While it’s important to compare your options based on the rate, the best equipment finance deal is usually a combination of competitive prices and suitable loan terms. To give you an idea of what's available, the table below shows some of the lowest equipment finance rates available right now from lenders on our database.

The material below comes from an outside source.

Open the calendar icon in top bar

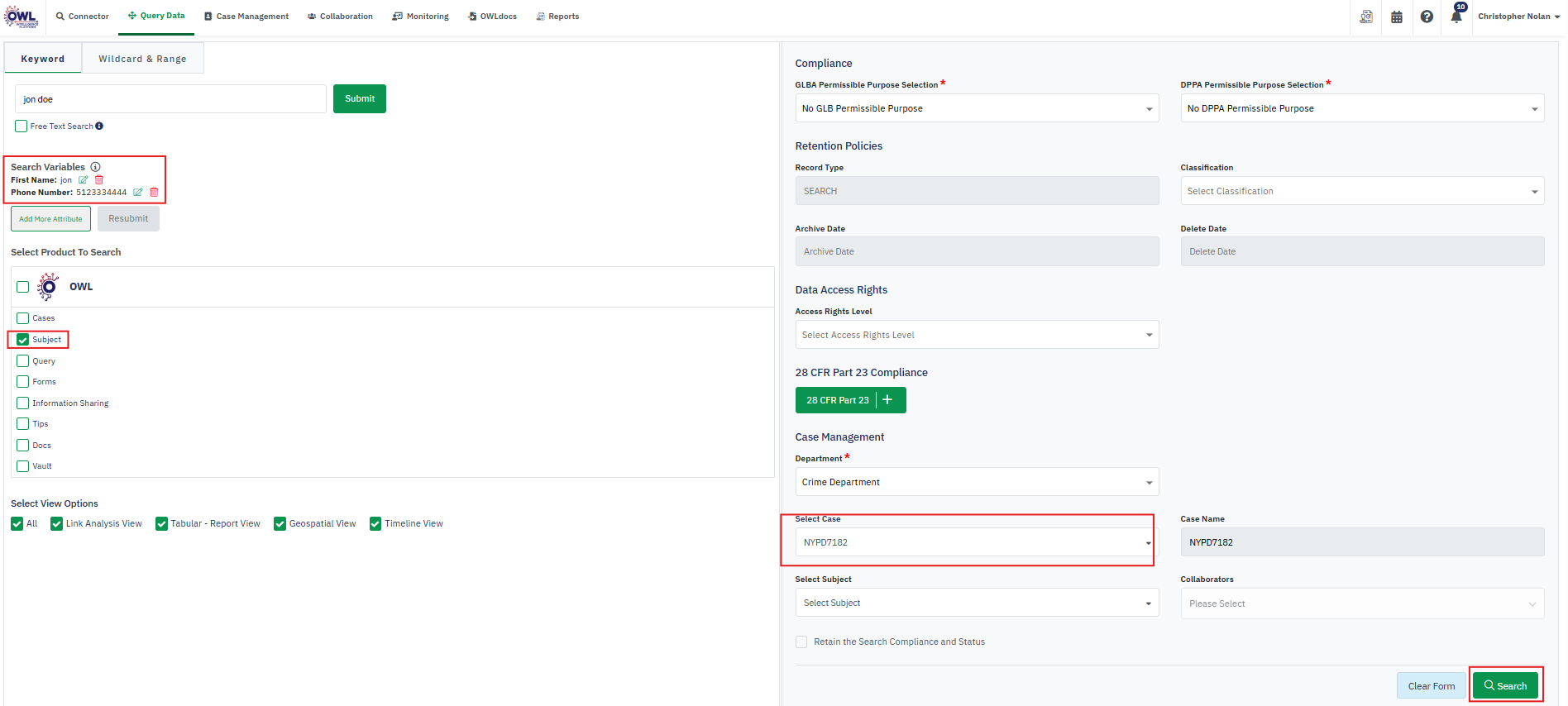(x=1397, y=17)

| Loan | Interest rates | Loan amounts | Loan terms |
|---|---|---|---|
| Angle Finance Business Loan | 7.49% - 8.49% | $5k - $500k | 3 - 7 years |
| BOQ Business Loan | 7.50% | Up to $250k | Quoted on application |
| Capital Finance Business Loan | 7.70% - 14.00% | $5k - $150k | Quoted on application |
| Liberty Business Loan | 7.95% - 17.45% | Up to $350k | 1 - 7 years |
| Moneytech Business Loan | 7.99% - 9.56% | $25k - $2m | Quoted on application |
| Group And General Business Loan | 8.29% - 10.89% | $10k - $350k | 1 - 5 years |
| Multipli Business Loan | 8.49% | $30k - $1m | Quoted on application |
| TruePillars Business Loan | 9.90% - 20.90% | $25k - $300k | 1 - 7 years |
| Finance One Business Loan | 11.45% - 23.45% | $5k - $250k | Up to 7 years |
| Drive Finance Solution Business Loan | 12.54% - 14.80% | Up to $300k | 1 - 5 years |

Phil Collard, Money.com.au's Asset Finance Expert
"What people may not realise is that some lenders with very low equipment finance rates may charge exorbitant early termination fees if you exit the contract early. Say you go into a five-year loan term and after two and a half years you want to sell the asset. That may require a significant early payout amount, well beyond what the equipment is worth at that point. Understanding your requirements and objectives and finding finance to match is critical."

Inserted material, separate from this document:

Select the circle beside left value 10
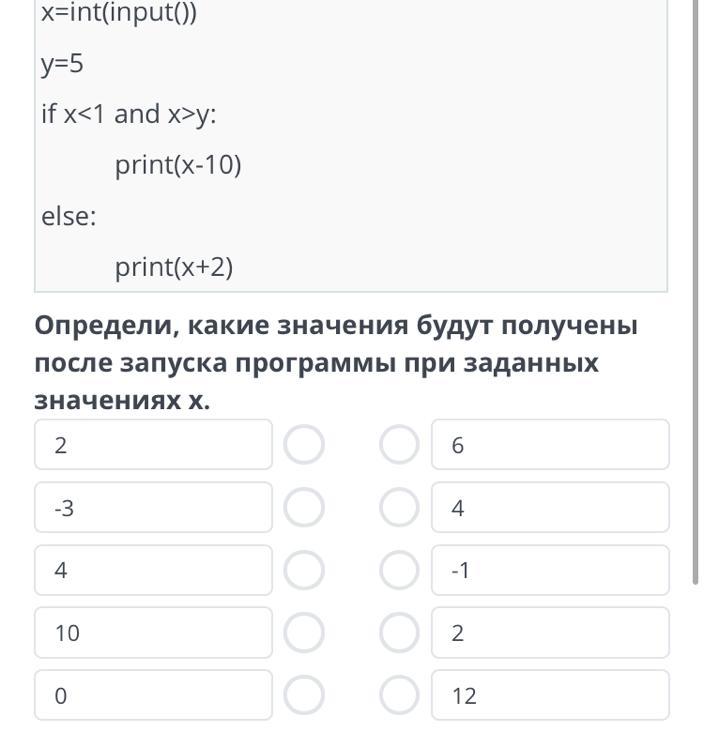 [304, 633]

Phil Collard, Money.com.au's Asset Finance Expert
Interest rates are generally lower if you’re financing ‘primary’ equipment with high resale demand, like forklifts, earth-moving equipment and trucks. ‘Tertiary’ equipment with limited resale demand (e.g. cool rooms, spray booths) tends to fetch higher rates. Lenders may charge a 2-6% p.a. loading on this type of equipment.
Equipment finance rates are generally lower if you buy new business equipment or showroom models. Lenders usually offer financing for assets like yellow goods, construction, and farming equipment that are up to 20 years old. For vehicles and general commercial equipment, the age limit is usually 12-15 years old.
Established businesses with a higher annual turnover and a long trading history are typically considered less risky, and will generally benefit from lower interest rates when financing equipment. Businesses with an annual turnover of less than $1 million will typically pay a higher interest rate than businesses with revenue above that level, for example.
Lenders will typically evaluate your business revenue and expenditure, plus your balance sheet. They will look at your current debts (and other financial obligations) relative to your business assets and income. Generally speaking, having fewer debts relative to your business income can qualify you for a better interest rate and also means you could borrow a higher amount.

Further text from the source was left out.